Yazarken her şeyin kendisi olmaya can atıyorum. Yazının olmadığı yerlerde bile olmak istiyorum, öyle bir iştah benimki. Her yeri dil ile ikame etme şehveti. Başka da nasıl açıklarım, bilemiyorum. Daha somut olmak için... Diyelim ki köpekler uluyor, uluma ürperticidir, kendi atmosferini kurar. Biz işiten olarak tek bir yerdeyizdir, ulumanın içinde. Oysa uluyan köpeğin nedeni, yas, çağrı ya da yalnızlık, her neyse hâlâ dilsizdir, ay ışığı da hâlâ dilsizdir. Bir insan ancak dille onların yerine geçebilir. İlla yazılı bir dil olması gerekmiyor, Van Gogh güneş ışığını kendi özüyle birleştirmek için yüz üstü uzanarak bakıyordu ayçiçekleriyle güneşe. Çiçekle eşzamanlı oluyordu. Ve kendi güneş duygusunu keşfediyordu. Resmini çizeceği ışığı yaratıyordu. Benim âlemimde, böyle bir kalkışmadır yazmak...

 

Karaduygun’u okurken aklıma, Badiou’nün, “Felsefe ve Edebiyat günümüzde nefret, isyan ve evrensellik arasında sözün içinde saklıdır” lafını geldi. Karaduygun’da bu açıdan söz ile işlenmiş bir öykü kitabı formatında sanki. Mesela “Adak” öyküsünde Helin ile Bora’nın  arasındaki diyalogun çizgileri, duruşları, ayrıntıları ve hayatları…

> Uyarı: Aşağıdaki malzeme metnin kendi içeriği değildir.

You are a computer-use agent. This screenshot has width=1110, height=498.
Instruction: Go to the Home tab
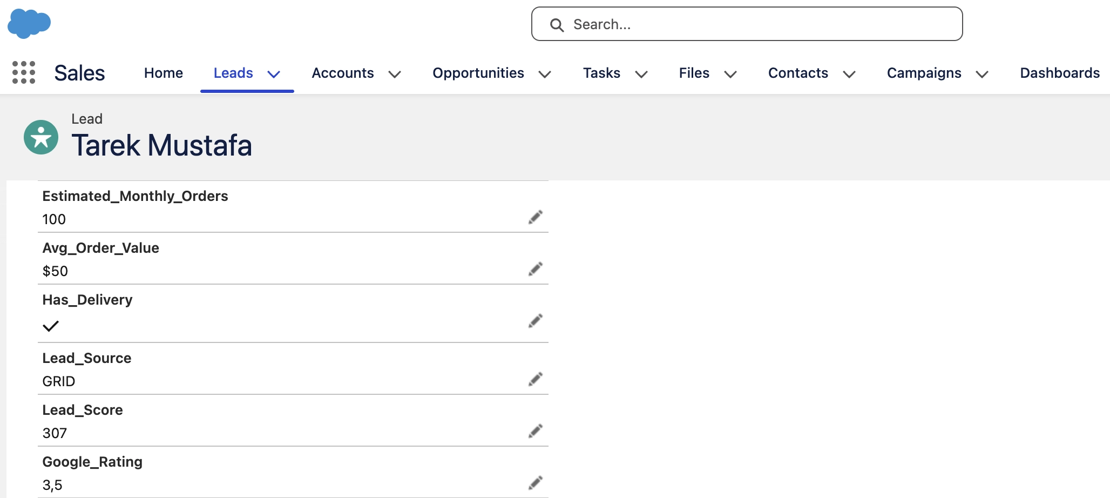163,73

Nefret, isyan ve evrensellik... Birkaç yıl önce bu cümlenin tümüne seve seve katılırdım. Ama “evrensellik” vurgusuna itiraz ediyorum artık. Bu evrensellik dediğimiz, insan merkezli bir zihniyetin tezahürü olabilir mi acaba diye çok zamandır aklımda. Tek bir evren, evrende tek bir dünya varmış tasavvurundan yola çıkarak oluşmuş bir ağız alışkanlığı sanki. Dünyasal desek... O da dünyeviliğe denk düşüyor. Küresel desek, o da kirli bir sözcük. Amacımız dünyadaki her şeyi ilgilendiren dünyayı kaplayan ya da dünyanın her yerinde olagelen benzeşliklere işaret etmekse, benzeş olan her şeyin biricikliğini gözden kaçırmış oluyoruz. Evrensellik yerine özerklik sözcüğü desek daha yerli yerinde olmaz mı? Benzeşlikle eşsizliği aynı anda içerebiliyor özerklik. Bana kalırsa, Bora ile Helin’i bütün dünyalı ve aynı zamanda buralı yapan şey, özerk olmaları. Hem Yunanlılar gibi sırayla gerçek soru ve gerçek yanıt üretiyorlar hem Doğulu birer kadın ve erkek olarak mesafeyi ayarlayabilmek için hızla abla kardeş formatına geçiyorlar. Birer göçmen olarak isyanda ve hayal kırıklığında birleşip nefrette ve reddedişte ayrışıyorlar.

 

Ve siz de galiba Barthes’dan etkilenmiş olacaksınız ki bu evrensel ve modern yazın çizgisinde geçen kitapta “yazının ve yazarın sıfır noktası”na değinmeden geçmemişsiniz. Örneğin “bizi kimse dürtmemeli Birhan kendiliğimizden uyanmalıyız” derken sanki bir yandan müezzinin beş hoparlörden yüksek sesle okuduğu ezana içerlemiş bir hâl söz konusu. Tam da tasvir ettiğiniz Berlin atmosferi gibi. Ama bir yandan da içinde bulunduğunuz durumda duyduğunuz özlem vardı İstanbul’un kaotik ortamına.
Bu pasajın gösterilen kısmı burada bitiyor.